How Warren Buffett Interprets Financial Statements | Old School Value (2024)

How Warren Buffett Interprets Financial Statements | Old School Value (1)

Written by

Jae Jun

follow me on

Facebook

Twitter

What You Will Learn

  • The importance of understanding and interpreting accounting for building wealth
  • How Buffett interprets each of the financial statements and how you can too

Warren Buffett is one of a kind and while he provides amazing insight and knowledge year after year in his letters and speeches, details about how to choose companies and what to look for is lacking.

Warren Buffett and the Interpretation of Financial Statements is a book that manages to explain how Buffett interprets financial statements which we will go through.

Table of Contents show

Analyzing an Income Statement

When it comes to analyzing the income statement, it is important to investigate further and drill down to detect what the quality of earnings are made up of and what the numbers interpret.

Gross Profit Margin

Firms with excellent long term economics tend to have consistently higher margins

  • Durable competitive advantage creates a high margin because of the freedom to price in excess of cost
  • Greater than 40% = Durable competitive advantage
  • Less than 40% = competition eroding margins
  • Less than 20% = no sustainable competitive advantage
  • Consistency is key

Sales Goods and Administration

Consistency is key.

Companies with no durable competitive advantage show wild variation in SG&A as % of gross profit

  • Less than 30% is fantastic
  • Nearing 100% is in highly competitive industry

R&D

If competitive advantage is created by a patent or tech advantage, at some point it will disappear.

  • High R&D usually dictates high SG&A which threatens the competitive advantage

Depreciation

Using EBITDA as a measure of cash flow is very misleading

  • Companies with durable competitive advantages tend to have lower depreciation costs as a % of gross profit

Interest Expenses

Companies with high interest expenses relative to operating income tend to be either:

1) in a fiercely competitive industry where large capital expenditure required to stay competitive

2) a company with excellent business economics that acquired debt in leveraged buyout

  • Companies with durable competitive advantages often carry little or no interest expense.

════════════════

PROBLEMS:
1. In the article on how Warren Buffett interprets financial statements, explain why a durable competitive advantage results in a high gross profit margin.
2. Reproduce the part of the Buffett article starting at "Warren Buffett and" and ending at "will go through.", swapping "book" for "guide".

STORED RECORDS:

════════════════

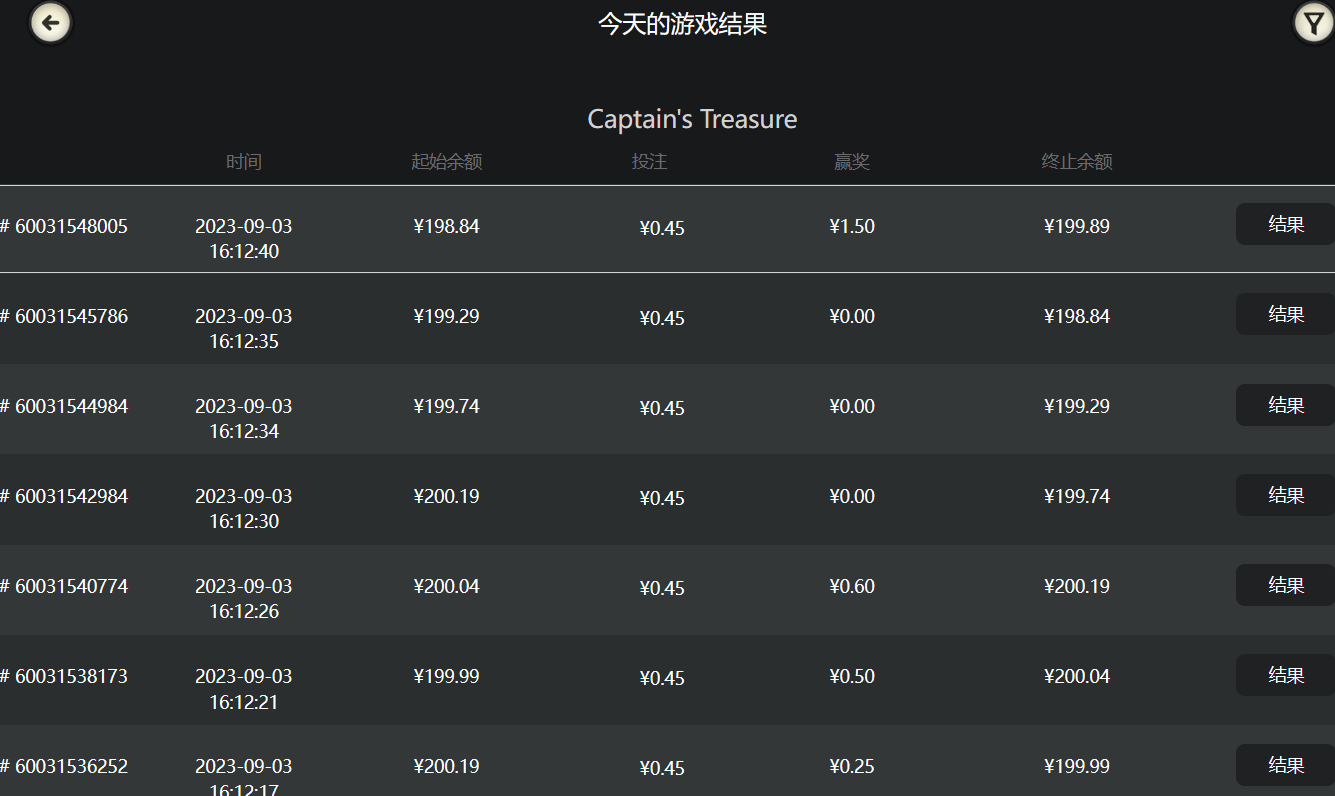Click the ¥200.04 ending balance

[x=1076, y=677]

════════════════

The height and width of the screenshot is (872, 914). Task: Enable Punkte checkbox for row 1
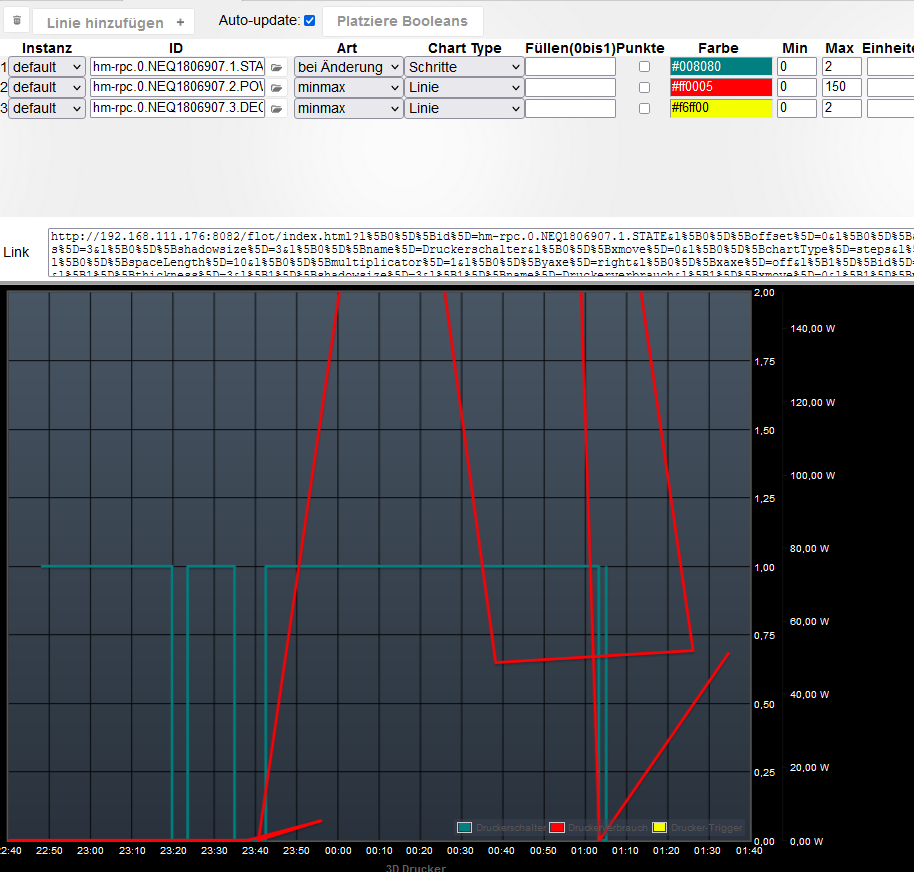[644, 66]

════════════════

EXPECTED OUTPUTS:
1. A durable competitive advantage gives a company the freedom to price in excess of cost, and that pricing freedom produces a high margin.

2.
Warren Buffett and the Interpretation of Financial Statements is a guide that manages to explain how Buffett interprets financial statements which we will go through.